DATA PROVIDED section start

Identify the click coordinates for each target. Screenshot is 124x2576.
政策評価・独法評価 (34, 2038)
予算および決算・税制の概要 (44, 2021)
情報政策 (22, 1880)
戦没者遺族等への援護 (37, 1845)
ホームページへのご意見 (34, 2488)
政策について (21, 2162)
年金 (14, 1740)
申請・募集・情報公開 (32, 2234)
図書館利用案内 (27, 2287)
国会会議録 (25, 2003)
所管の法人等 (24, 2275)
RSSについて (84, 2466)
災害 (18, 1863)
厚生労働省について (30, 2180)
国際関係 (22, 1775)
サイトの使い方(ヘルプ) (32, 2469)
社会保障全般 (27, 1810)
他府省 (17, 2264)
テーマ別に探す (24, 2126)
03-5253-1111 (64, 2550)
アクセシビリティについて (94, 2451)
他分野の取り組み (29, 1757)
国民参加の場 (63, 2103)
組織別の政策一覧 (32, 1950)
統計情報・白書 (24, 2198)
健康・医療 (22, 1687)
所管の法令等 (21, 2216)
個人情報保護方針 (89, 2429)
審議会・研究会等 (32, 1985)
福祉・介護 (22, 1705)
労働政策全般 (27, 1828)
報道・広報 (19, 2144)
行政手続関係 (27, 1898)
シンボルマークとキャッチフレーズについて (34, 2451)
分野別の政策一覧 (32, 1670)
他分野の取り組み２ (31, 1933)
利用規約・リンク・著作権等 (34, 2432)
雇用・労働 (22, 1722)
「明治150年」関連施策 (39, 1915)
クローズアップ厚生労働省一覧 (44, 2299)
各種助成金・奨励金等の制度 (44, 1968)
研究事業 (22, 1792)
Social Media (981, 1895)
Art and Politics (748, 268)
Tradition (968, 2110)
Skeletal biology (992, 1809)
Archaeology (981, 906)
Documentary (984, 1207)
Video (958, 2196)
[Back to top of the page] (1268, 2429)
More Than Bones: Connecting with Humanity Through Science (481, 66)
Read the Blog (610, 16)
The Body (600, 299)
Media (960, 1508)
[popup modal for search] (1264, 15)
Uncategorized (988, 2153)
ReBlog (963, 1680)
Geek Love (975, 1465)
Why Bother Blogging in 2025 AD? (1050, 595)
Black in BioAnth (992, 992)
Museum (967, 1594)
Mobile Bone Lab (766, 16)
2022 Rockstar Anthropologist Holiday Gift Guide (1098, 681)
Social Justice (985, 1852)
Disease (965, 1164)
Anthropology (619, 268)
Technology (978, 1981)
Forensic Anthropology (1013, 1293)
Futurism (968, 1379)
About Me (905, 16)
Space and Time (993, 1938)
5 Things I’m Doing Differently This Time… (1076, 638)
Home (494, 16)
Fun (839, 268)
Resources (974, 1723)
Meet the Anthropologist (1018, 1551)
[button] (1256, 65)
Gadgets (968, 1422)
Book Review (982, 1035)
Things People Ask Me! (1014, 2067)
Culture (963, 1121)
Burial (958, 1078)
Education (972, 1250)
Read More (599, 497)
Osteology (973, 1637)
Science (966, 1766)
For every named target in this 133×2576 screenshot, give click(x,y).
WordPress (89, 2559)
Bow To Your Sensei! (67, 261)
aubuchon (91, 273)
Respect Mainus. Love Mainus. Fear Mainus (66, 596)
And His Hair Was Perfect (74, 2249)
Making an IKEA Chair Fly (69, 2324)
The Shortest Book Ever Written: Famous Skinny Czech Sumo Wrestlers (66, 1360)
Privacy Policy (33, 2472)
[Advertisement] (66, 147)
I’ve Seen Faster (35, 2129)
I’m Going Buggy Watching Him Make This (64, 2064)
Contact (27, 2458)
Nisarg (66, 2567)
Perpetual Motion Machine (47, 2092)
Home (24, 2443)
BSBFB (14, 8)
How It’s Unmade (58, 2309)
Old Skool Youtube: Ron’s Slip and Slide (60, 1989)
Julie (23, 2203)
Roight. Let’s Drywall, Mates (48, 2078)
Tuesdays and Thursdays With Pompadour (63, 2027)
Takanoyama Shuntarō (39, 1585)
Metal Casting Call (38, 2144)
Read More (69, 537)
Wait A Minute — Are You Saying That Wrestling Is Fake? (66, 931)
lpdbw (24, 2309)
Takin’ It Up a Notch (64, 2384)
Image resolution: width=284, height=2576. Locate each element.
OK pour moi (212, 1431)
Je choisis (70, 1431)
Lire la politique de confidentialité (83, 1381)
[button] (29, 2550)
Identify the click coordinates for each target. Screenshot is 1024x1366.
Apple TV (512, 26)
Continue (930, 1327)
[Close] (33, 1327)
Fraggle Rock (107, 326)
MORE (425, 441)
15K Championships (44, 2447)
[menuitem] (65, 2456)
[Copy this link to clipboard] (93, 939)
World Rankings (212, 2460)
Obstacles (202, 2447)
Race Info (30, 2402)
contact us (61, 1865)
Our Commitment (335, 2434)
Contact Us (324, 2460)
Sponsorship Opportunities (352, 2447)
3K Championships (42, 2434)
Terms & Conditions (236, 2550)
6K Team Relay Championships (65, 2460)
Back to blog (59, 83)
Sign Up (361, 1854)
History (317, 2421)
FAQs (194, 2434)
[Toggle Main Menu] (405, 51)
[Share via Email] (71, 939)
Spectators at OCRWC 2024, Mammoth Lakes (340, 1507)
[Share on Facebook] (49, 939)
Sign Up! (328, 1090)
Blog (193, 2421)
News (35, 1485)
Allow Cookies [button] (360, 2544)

DATA PROVIDED section end

BRIEF: Going line by line, copy the data above exactly.

WRITTEN SOLUTION:
Identify the click coordinates for each target. Screenshot is 124x2576.
政策評価・独法評価 (34, 2038)
予算および決算・税制の概要 (44, 2021)
情報政策 (22, 1880)
戦没者遺族等への援護 (37, 1845)
ホームページへのご意見 (34, 2488)
政策について (21, 2162)
年金 (14, 1740)
申請・募集・情報公開 (32, 2234)
図書館利用案内 (27, 2287)
国会会議録 (25, 2003)
所管の法人等 (24, 2275)
RSSについて (84, 2466)
災害 (18, 1863)
厚生労働省について (30, 2180)
国際関係 (22, 1775)
サイトの使い方(ヘルプ) (32, 2469)
社会保障全般 (27, 1810)
他府省 (17, 2264)
テーマ別に探す (24, 2126)
03-5253-1111 (64, 2550)
アクセシビリティについて (94, 2451)
他分野の取り組み (29, 1757)
国民参加の場 (63, 2103)
組織別の政策一覧 (32, 1950)
統計情報・白書 (24, 2198)
健康・医療 (22, 1687)
所管の法令等 (21, 2216)
個人情報保護方針 (89, 2429)
審議会・研究会等 (32, 1985)
福祉・介護 (22, 1705)
労働政策全般 (27, 1828)
報道・広報 (19, 2144)
行政手続関係 (27, 1898)
シンボルマークとキャッチフレーズについて (34, 2451)
分野別の政策一覧 (32, 1670)
他分野の取り組み２ (31, 1933)
利用規約・リンク・著作権等 (34, 2432)
雇用・労働 (22, 1722)
「明治150年」関連施策 (39, 1915)
クローズアップ厚生労働省一覧 (44, 2299)
各種助成金・奨励金等の制度 (44, 1968)
研究事業 (22, 1792)
Social Media (981, 1895)
Art and Politics (748, 268)
Tradition (968, 2110)
Skeletal biology (992, 1809)
Archaeology (981, 906)
Documentary (984, 1207)
Video (958, 2196)
[Back to top of the page] (1268, 2429)
More Than Bones: Connecting with Humanity Through Science (481, 66)
Read the Blog (610, 16)
The Body (600, 299)
Media (960, 1508)
[popup modal for search] (1264, 15)
Uncategorized (988, 2153)
ReBlog (963, 1680)
Geek Love (975, 1465)
Why Bother Blogging in 2025 AD? (1050, 595)
Black in BioAnth (992, 992)
Museum (967, 1594)
Mobile Bone Lab (766, 16)
2022 Rockstar Anthropologist Holiday Gift Guide (1098, 681)
Social Justice (985, 1852)
Disease (965, 1164)
Anthropology (619, 268)
Technology (978, 1981)
Forensic Anthropology (1013, 1293)
Futurism (968, 1379)
About Me (905, 16)
Space and Time (993, 1938)
5 Things I’m Doing Differently This Time… (1076, 638)
Home (494, 16)
Fun (839, 268)
Resources (974, 1723)
Meet the Anthropologist (1018, 1551)
[button] (1256, 65)
Gadgets (968, 1422)
Book Review (982, 1035)
Things People Ask Me! (1014, 2067)
Culture (963, 1121)
Burial (958, 1078)
Education (972, 1250)
Read More (599, 497)
Osteology (973, 1637)
Science (966, 1766)
For every named target in this 133×2576 screenshot, give click(x,y).
WordPress (89, 2559)
Bow To Your Sensei! (67, 261)
aubuchon (91, 273)
Respect Mainus. Love Mainus. Fear Mainus (66, 596)
And His Hair Was Perfect (74, 2249)
Making an IKEA Chair Fly (69, 2324)
The Shortest Book Ever Written: Famous Skinny Czech Sumo Wrestlers (66, 1360)
Privacy Policy (33, 2472)
[Advertisement] (66, 147)
I’ve Seen Faster (35, 2129)
I’m Going Buggy Watching Him Make This (64, 2064)
Contact (27, 2458)
Nisarg (66, 2567)
Perpetual Motion Machine (47, 2092)
Home (24, 2443)
BSBFB (14, 8)
How It’s Unmade (58, 2309)
Old Skool Youtube: Ron’s Slip and Slide (60, 1989)
Julie (23, 2203)
Roight. Let’s Drywall, Mates (48, 2078)
Tuesdays and Thursdays With Pompadour (63, 2027)
Takanoyama Shuntarō (39, 1585)
Metal Casting Call (38, 2144)
Read More (69, 537)
Wait A Minute — Are You Saying That Wrestling Is Fake? (66, 931)
lpdbw (24, 2309)
Takin’ It Up a Notch (64, 2384)
Image resolution: width=284, height=2576. Locate each element.
OK pour moi (212, 1431)
Je choisis (70, 1431)
Lire la politique de confidentialité (83, 1381)
[button] (29, 2550)
Identify the click coordinates for each target. Screenshot is 1024x1366.
Apple TV (512, 26)
Continue (930, 1327)
[Close] (33, 1327)
Fraggle Rock (107, 326)
MORE (425, 441)
15K Championships (44, 2447)
[menuitem] (65, 2456)
[Copy this link to clipboard] (93, 939)
World Rankings (212, 2460)
Obstacles (202, 2447)
Race Info (30, 2402)
contact us (61, 1865)
Our Commitment (335, 2434)
Contact Us (324, 2460)
Sponsorship Opportunities (352, 2447)
3K Championships (42, 2434)
Terms & Conditions (236, 2550)
6K Team Relay Championships (65, 2460)
Back to blog (59, 83)
Sign Up (361, 1854)
History (317, 2421)
FAQs (194, 2434)
[Toggle Main Menu] (405, 51)
[Share via Email] (71, 939)
Spectators at OCRWC 2024, Mammoth Lakes (340, 1507)
[Share on Facebook] (49, 939)
Sign Up! (328, 1090)
Blog (193, 2421)
News (35, 1485)
Allow Cookies [button] (360, 2544)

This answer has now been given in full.